Lisboa, 06 dez (Lusa) – O antigo ministro das Finanças Guilherme d’Oliveira Martins realçou hoje que o banco público pagou ao acionista 2,7 mil milhões de euros em dividendos entre 1998 e 2008, mais do que o valor dos aumentos de capital feitos no período.


“De 1998 a 2008 a Caixa Geral de Depósitos (CGD) pagou em dividendos ao Estado 2,7 mil milhões de euros. Um valor acima dos aumentos de capital realizados no mesmo período”, afirmou o responsável durante a sua audição na comissão parlamentar de inquérito à gestão do banco estatal.


“O valor médio da rendibilidade dos capitais próprios [da CGD] foi no mesmo período cerca de 19,8%. Um valor particularmente significativo. E perante os efeitos imediatos do ‘subprime’ [crise imobiliário iniciada nos Estados Unidos (EUA)] atingiu-se o valor mais baixo deste período, 12,6%”, sublinhou.


Guilherme d’Oliveira Martins começou esta audição lançando uma declaração de interesses, ao alertar os deputados que foi nomeado recentemente para presidir ao Conselho Fiscal da CGD.


Ainda assim, como está nas funções há pouco tempo – entrou para o cargo no âmbito da nomeação dos novos membros dos órgãos sociais do banco público, com o Conselho de Administração liderado por António Domingues -, o responsável (cujo mandato termina só em 2019) considerou que esse facto não impede a sua presença na comissão de inquérito, até porque foi chamado na qualidade de antigo ministro das Finanças.

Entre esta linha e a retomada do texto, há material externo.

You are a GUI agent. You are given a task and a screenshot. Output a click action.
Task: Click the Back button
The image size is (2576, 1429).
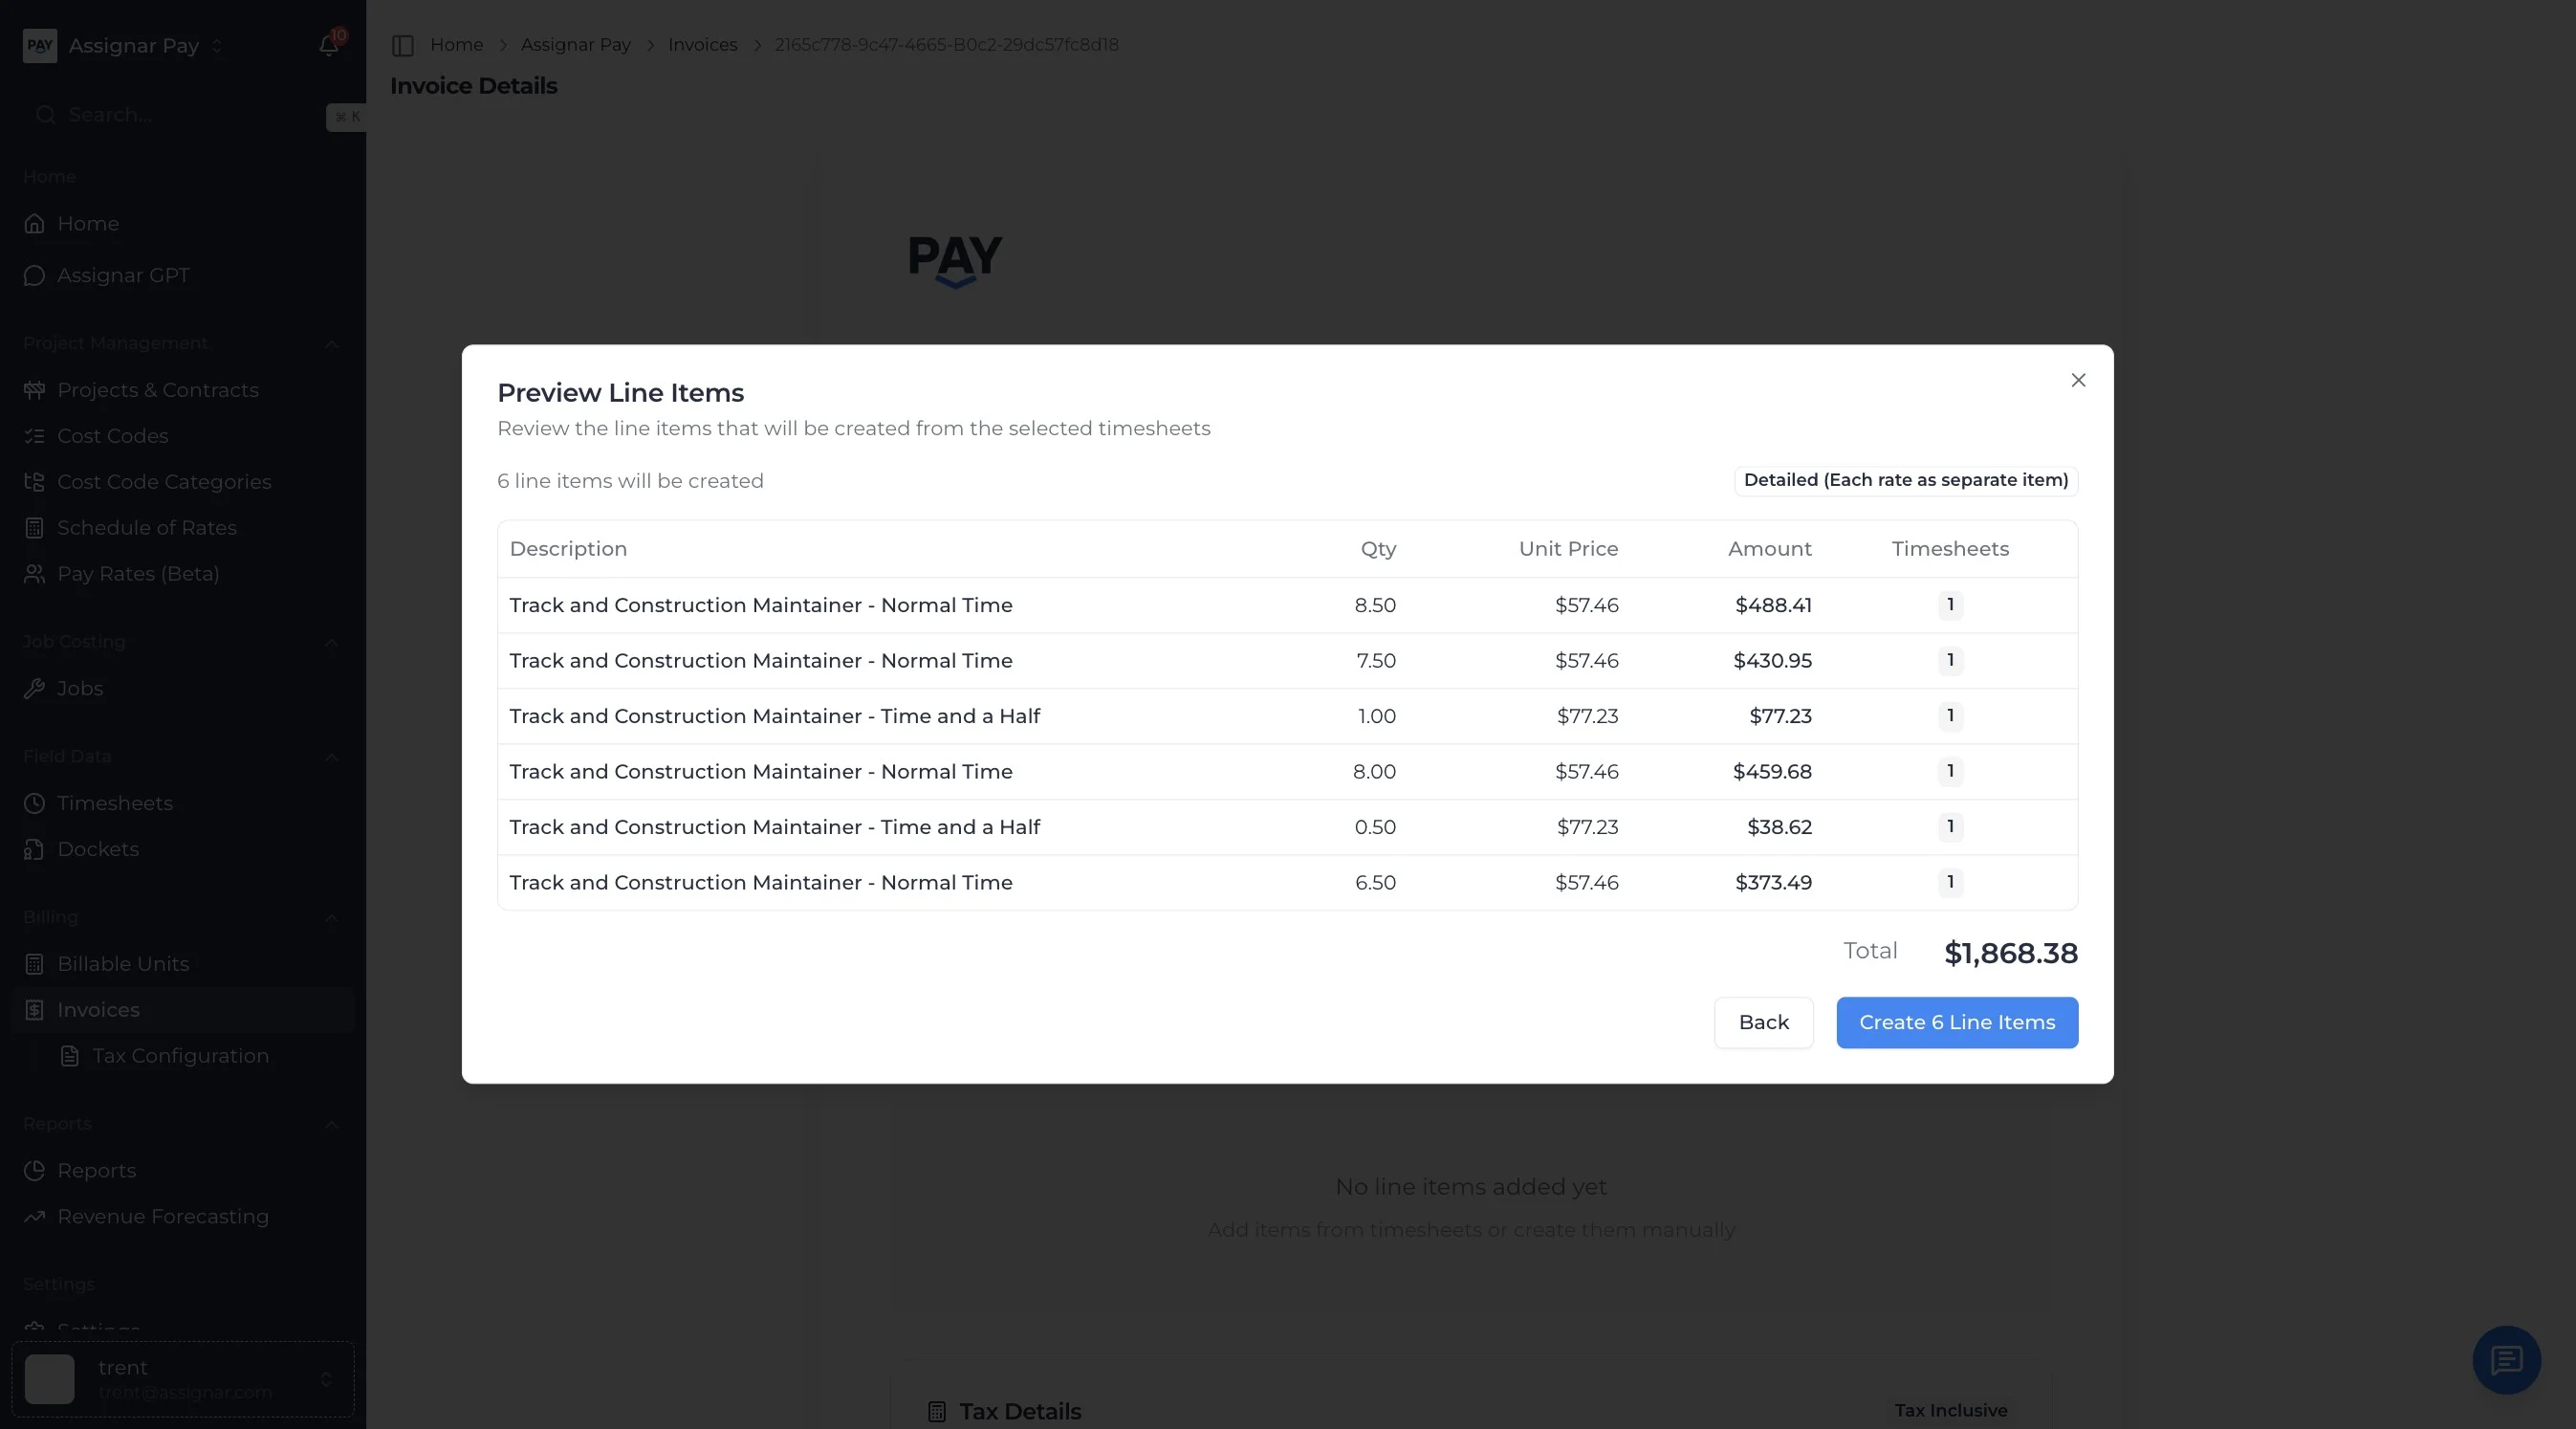tap(1763, 1022)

Oliveira Martins destacou aos deputados que esteve na tutela das Finanças durante “um período relativamente curto”, entre agosto de 2001 e julho de 2002.


“Tive um único presidente da CGD, António de Sousa. Mantivemos uma relação permanente e uma pessoa em quem depositei toda a confiança. As minhas relações com a administração da CGD foram sempre com o seu presidente”, vincou.


E destacou: “Nunca o ministro das Finanças, nem o Governo, deu orientações à CGD em matéria de política bancária. A única indicação era o cumprimento escrupuloso da lei e a preservação do prestígio da CGD e do seu papel estratégico na economia nacional”.